─── Given data

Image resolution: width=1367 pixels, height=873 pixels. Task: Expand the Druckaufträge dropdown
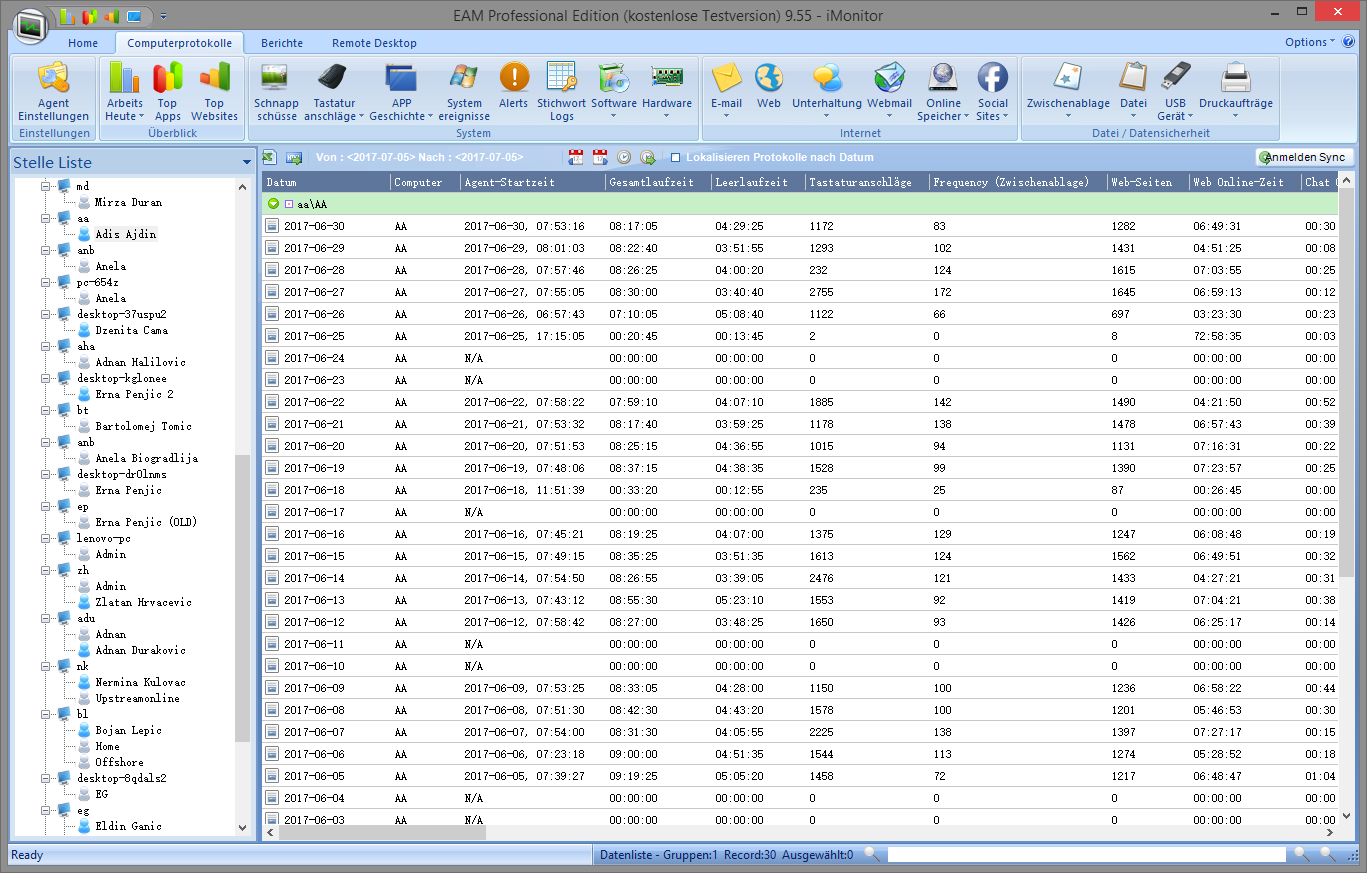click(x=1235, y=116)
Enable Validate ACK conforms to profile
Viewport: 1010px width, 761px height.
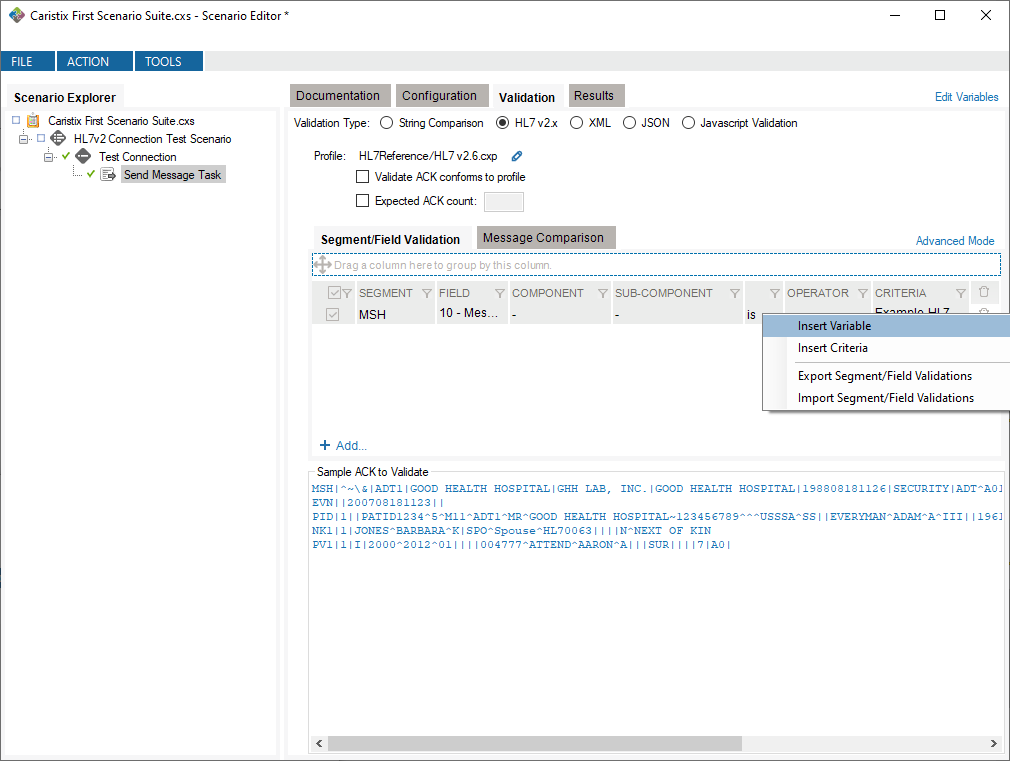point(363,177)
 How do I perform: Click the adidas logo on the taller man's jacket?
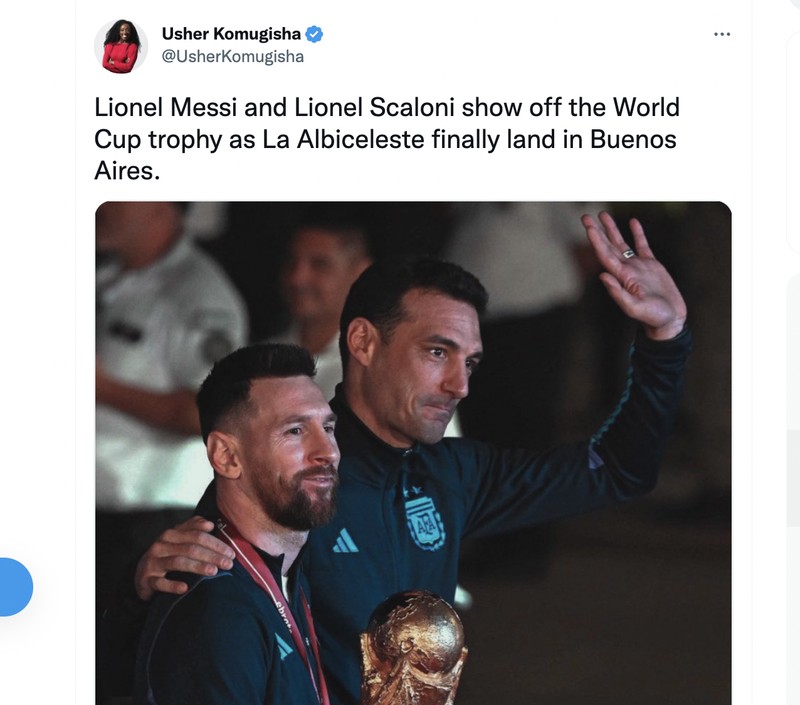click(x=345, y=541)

──────

Exercise details:
Quote every line of the material above word for word, but leave the pictures out of your answer.

Problem solution:
Image resolution: width=1367 pixels, height=873 pixels. Task: Expand the Druckaufträge dropdown
click(x=1235, y=116)
Enable Validate ACK conforms to profile
Viewport: 1010px width, 761px height.
point(363,177)
 How do I perform: Click the adidas logo on the taller man's jacket?
click(x=345, y=541)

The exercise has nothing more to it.